Daré, como se sabe, foi recordista em contratos com Furnas, que tinha um aliado de Aécio Neves, Dimas Toledo, como diretor de Engenharia. Numa ação de busca e apreensão na casa do empresário, em Bauru, a Polícia Federal apreendeu R$ 1.027.850,00 e U$ 356.050,00 em dinheiro vivo.
O doleiro Alberto Yousseff e o ex-presidente do PP, Pedro Corrêa, já haviam mencionado Aécio. Segundo eles, Daré pagava propina ao hoje senador tucano pelos contratos obtidos em Furnas. Corrêa mencionou a irmã do tucano, Andrea Neves, como intermediária.
Na famosíssima Lista de Furnas, que teria bancado a campanha dos tucanos em 2002, o nome de Andrea aparece ao lado de R$ 650 mil: “Valor avulso repassado para Andréa Neves, irmã de Aécio Neves, para os comitês e prefeitos do interior do Estado – MG”.
Já aparece no horizonte a possibilidade de que outro delator, Nilton Monteiro, venha a ser ouvido em futuras investigações. Ele foi íntimo das campanhas tucanas em Minas Gerais. Já afirmou que aceitaria contar tudo a autoridades federais desde que os processos a que responde na justiça estadual sejam federalizados.

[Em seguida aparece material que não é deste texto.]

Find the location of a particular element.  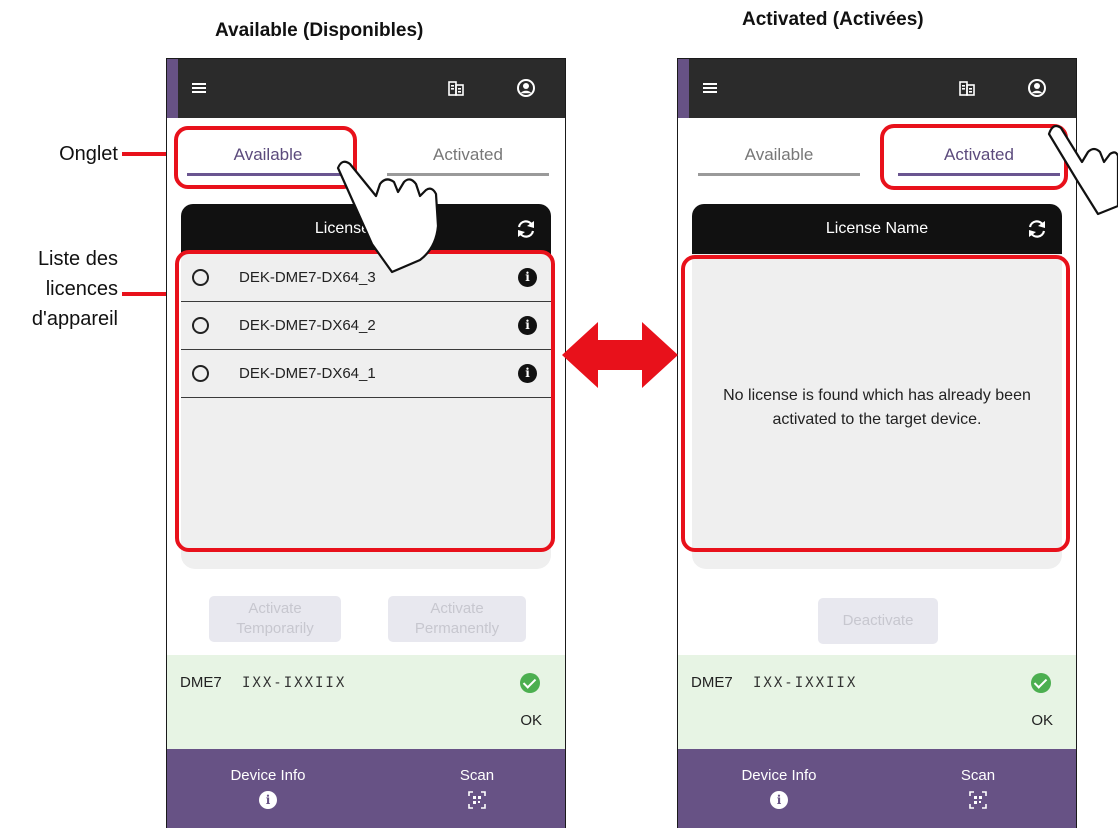

heading-activated: Activated (Activées) is located at coordinates (833, 20).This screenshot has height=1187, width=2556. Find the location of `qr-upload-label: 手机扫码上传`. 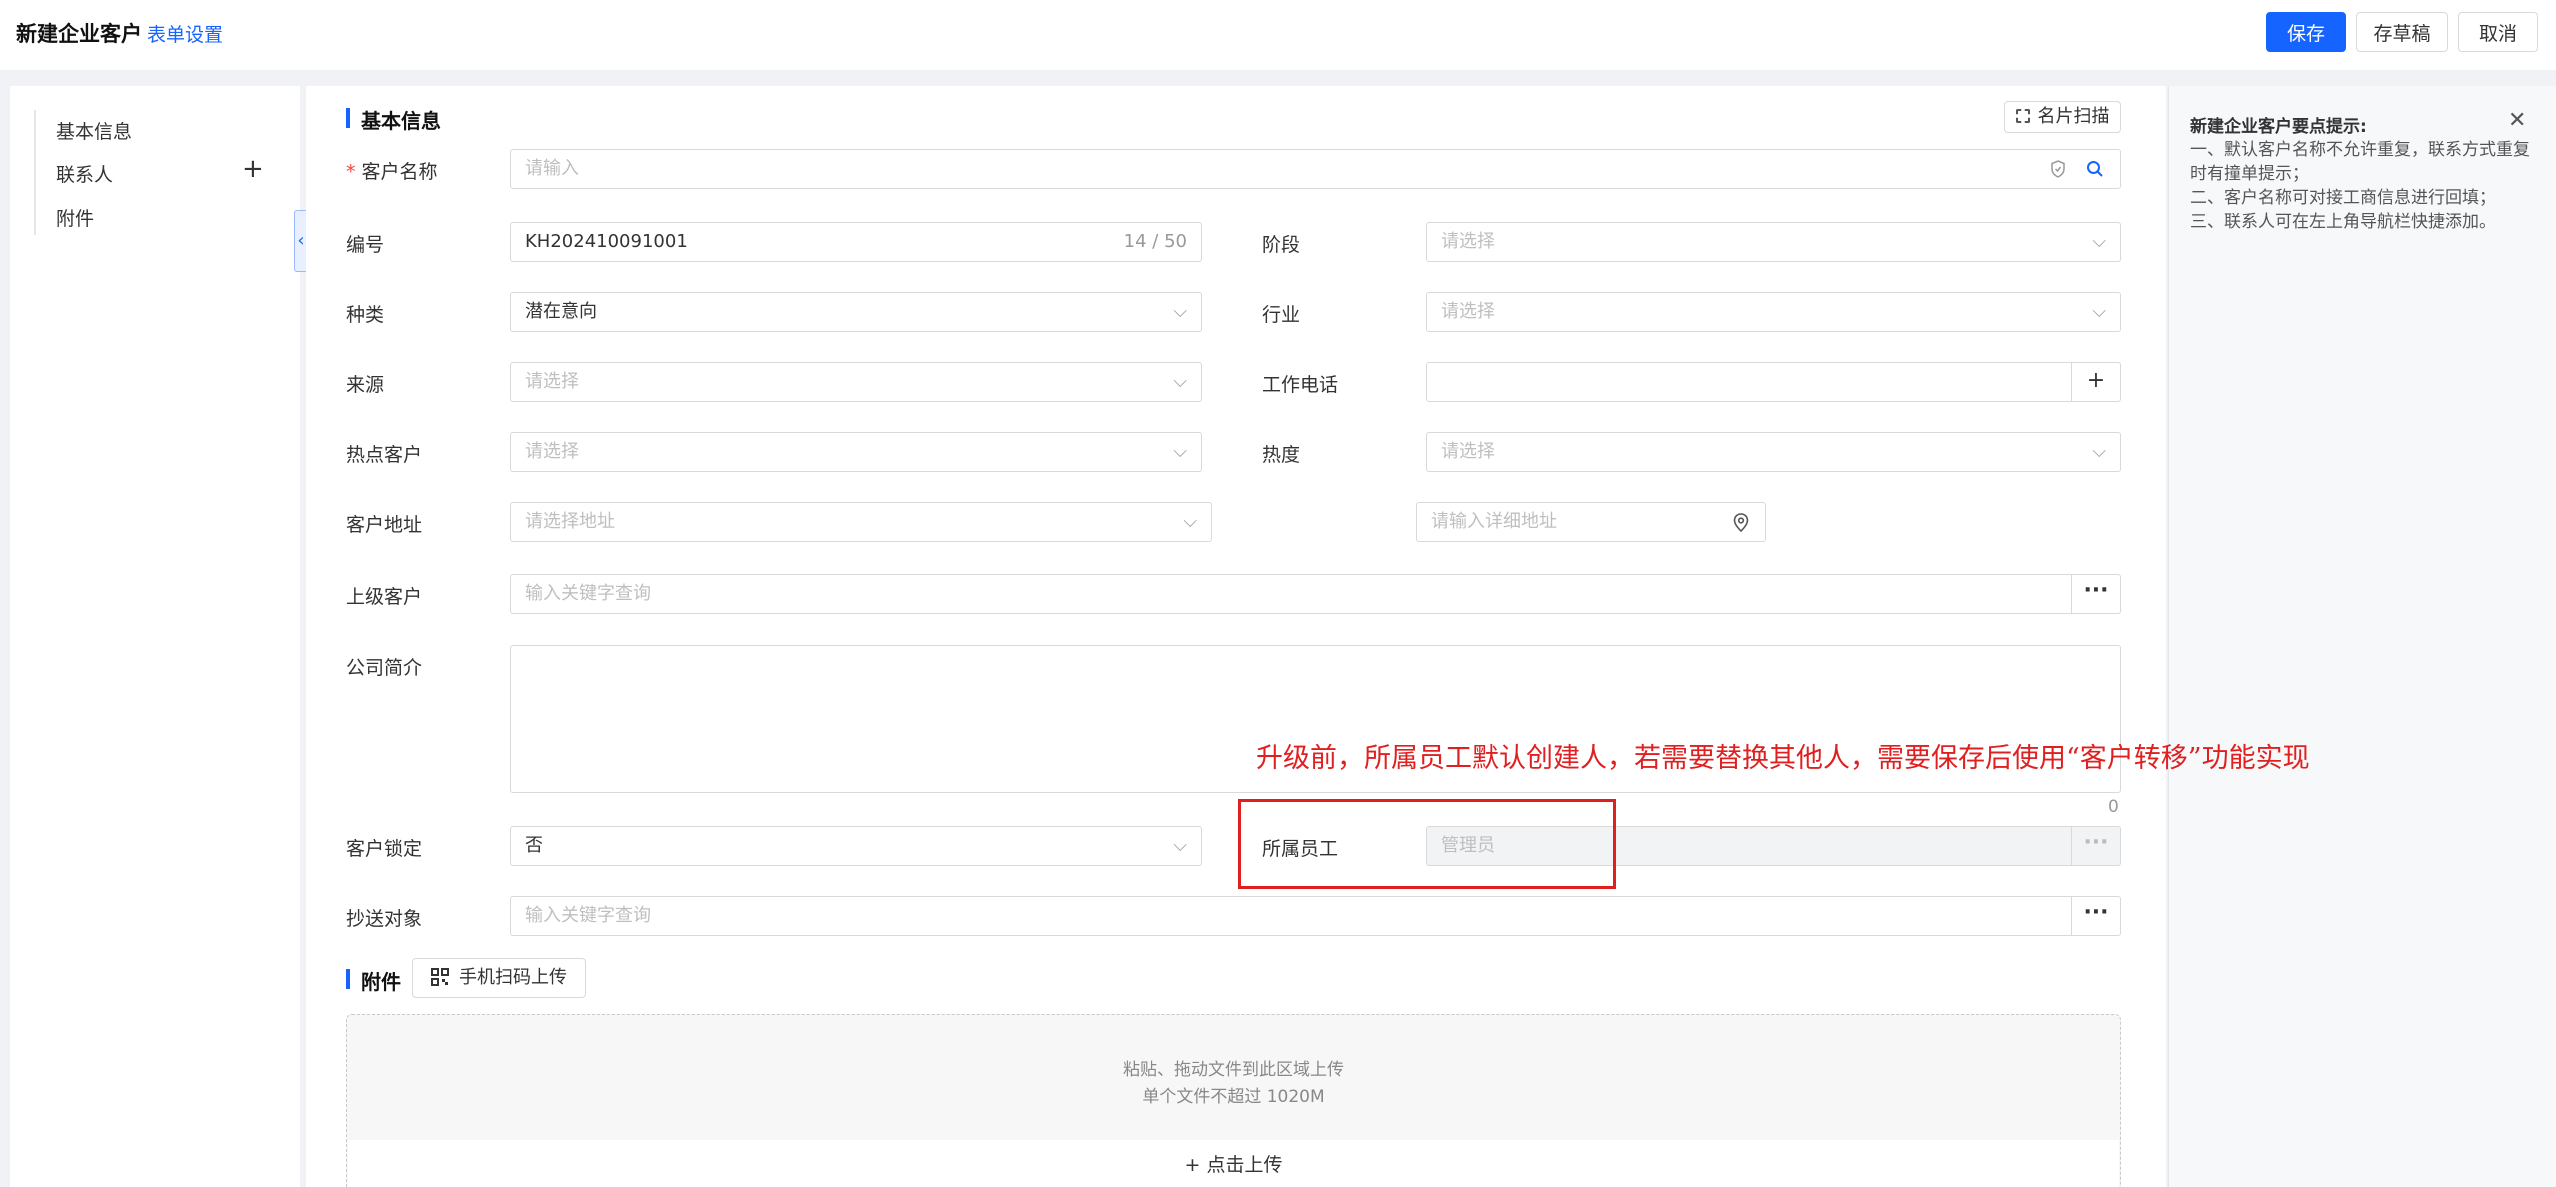

qr-upload-label: 手机扫码上传 is located at coordinates (513, 978).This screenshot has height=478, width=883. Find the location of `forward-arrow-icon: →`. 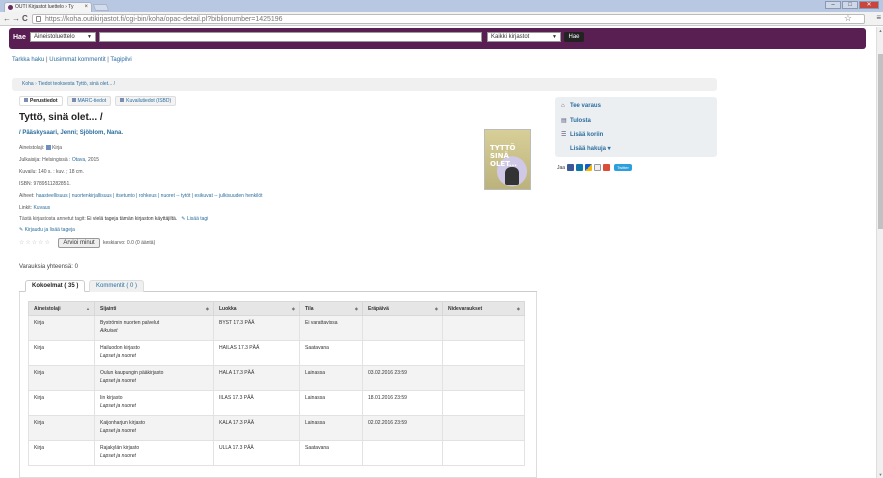

forward-arrow-icon: → is located at coordinates (16, 19).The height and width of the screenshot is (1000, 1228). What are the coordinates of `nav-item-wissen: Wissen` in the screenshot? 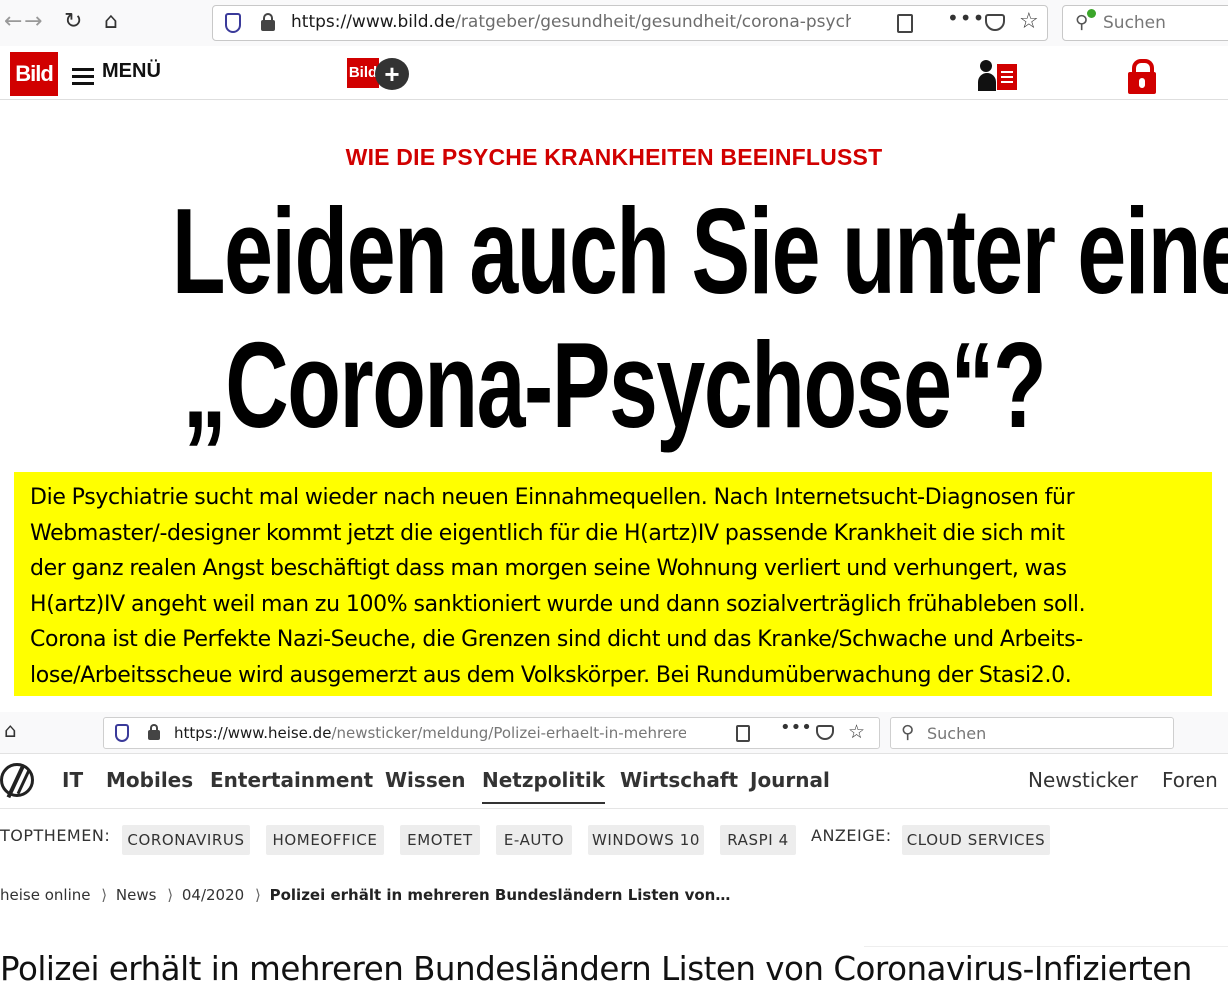 It's located at (426, 780).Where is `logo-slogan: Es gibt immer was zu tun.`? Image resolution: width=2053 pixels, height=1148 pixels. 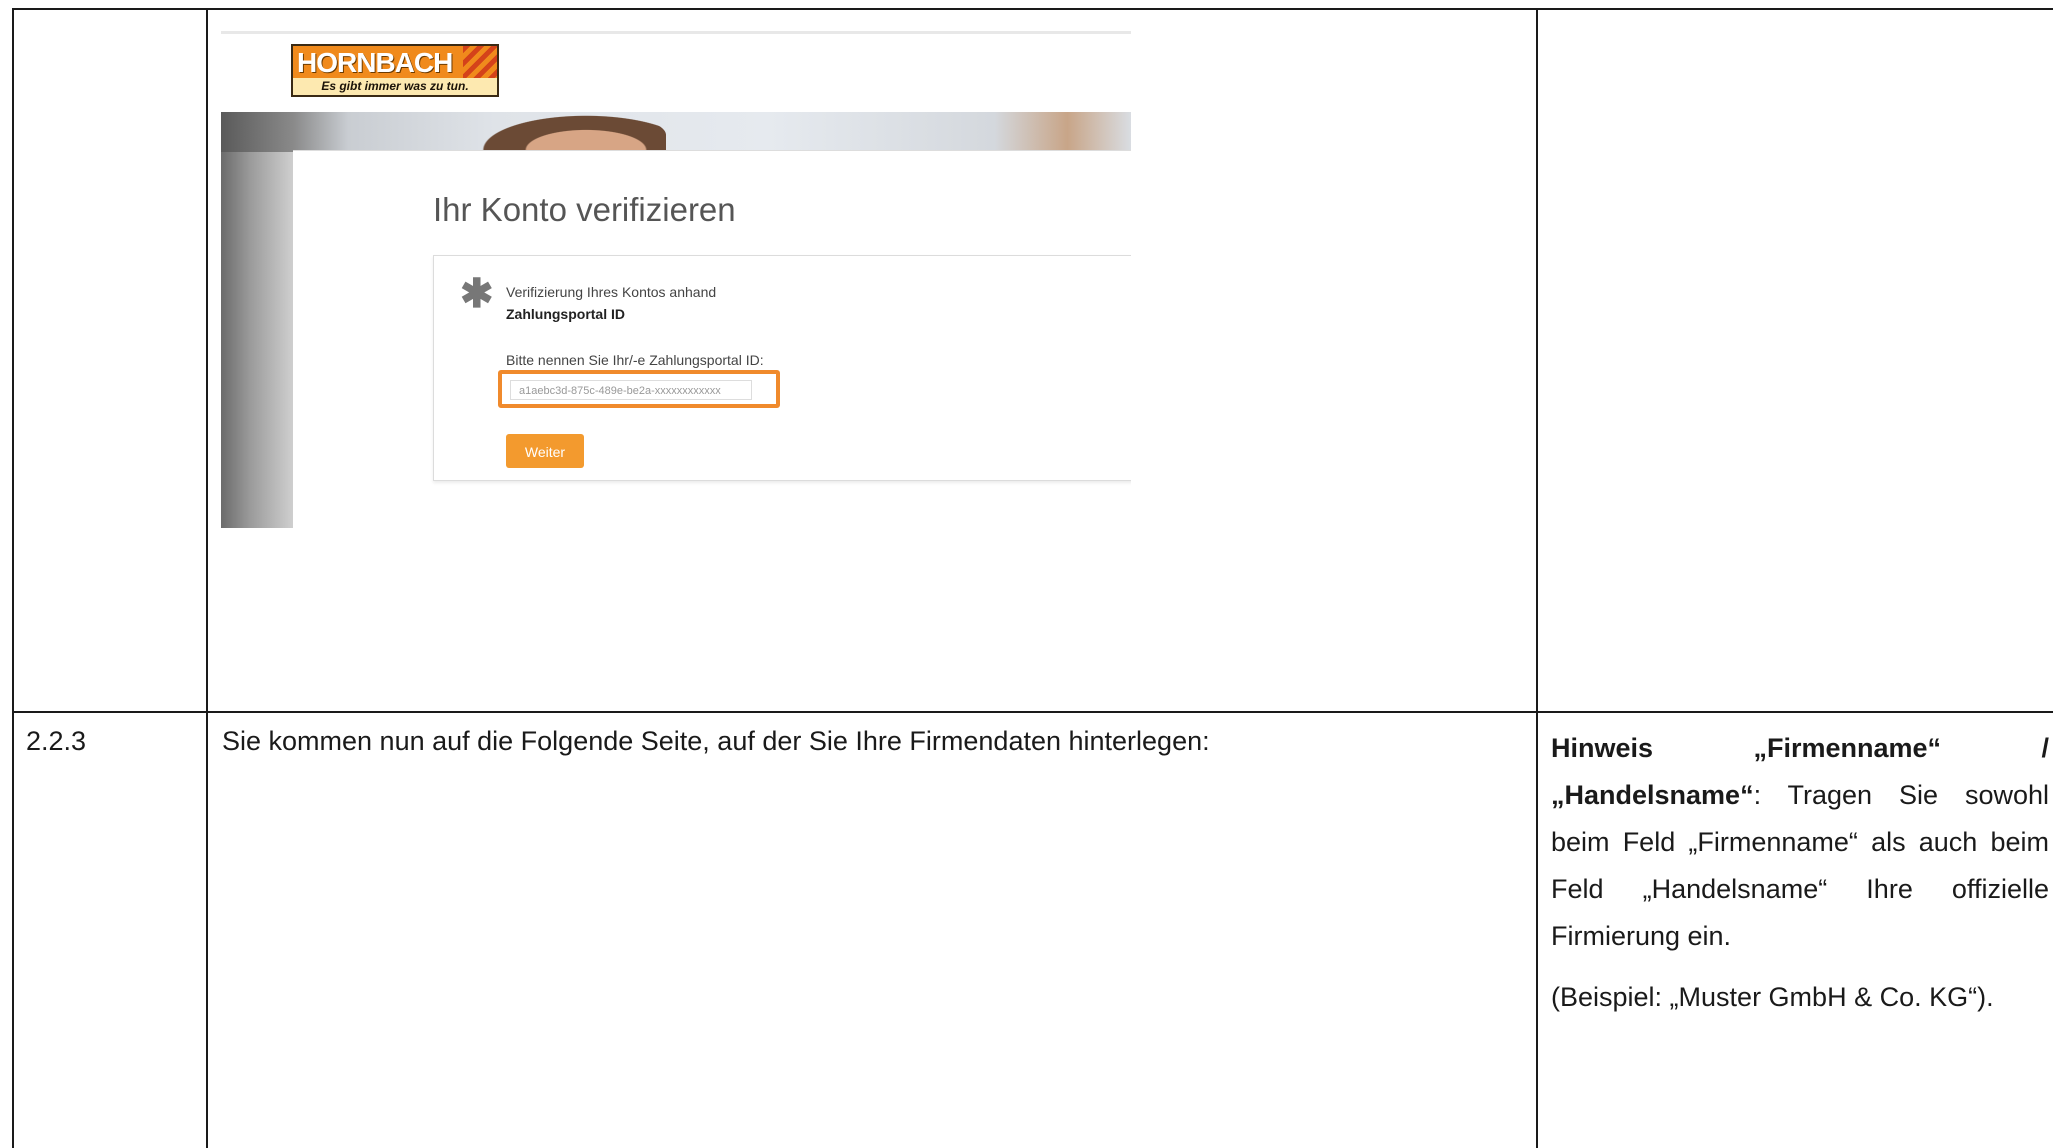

Outro ponto importantíssimo da delação de Sérgio Machado é a descrição que ele faz de um esquema envolvendo a empreiteira Camargo Corrêa. O executivo Pietro Bianchi teria repassado R$ 9 milhões vindos de contas no paraíso fiscal de Andorra ao esquema comandado por Sérgio Machado.
Como se sabe, muito antes da Operação Lava Jato a Camargo Corrêa foi o foco da Operação Castelo de Areia, anulada pelo STJ. A Polícia Federal, ao fazer busca e apreensão na empresa, conseguiu acesso à contabilidade paralela da empreiteira. Bianchi foi um dos principais alvos da Castelo de Areia. O nome do hoje presidente interino Michel Temer aparece várias vezes nos relatórios da operação da PF (reproduzidos abaixo).
Como se tudo isso não bastasse, a família Machado ainda entregou à PGR dois “homens da mala”, intermediários que faziam o trânsito de dinheiro vivo para o pagamento de propina a políticos: um se chama Felipe Parente e o outro, Alexandre Lui.
Certamente ambos serão chamados a depor, o que acrescenta a possibilidade de que, em breve, saberemos detalhes pitorescos sobre a circulação do cash no propinoduto de Sérgio Machado.
Destinatários? Todos os “homens fortes” do governo Temer.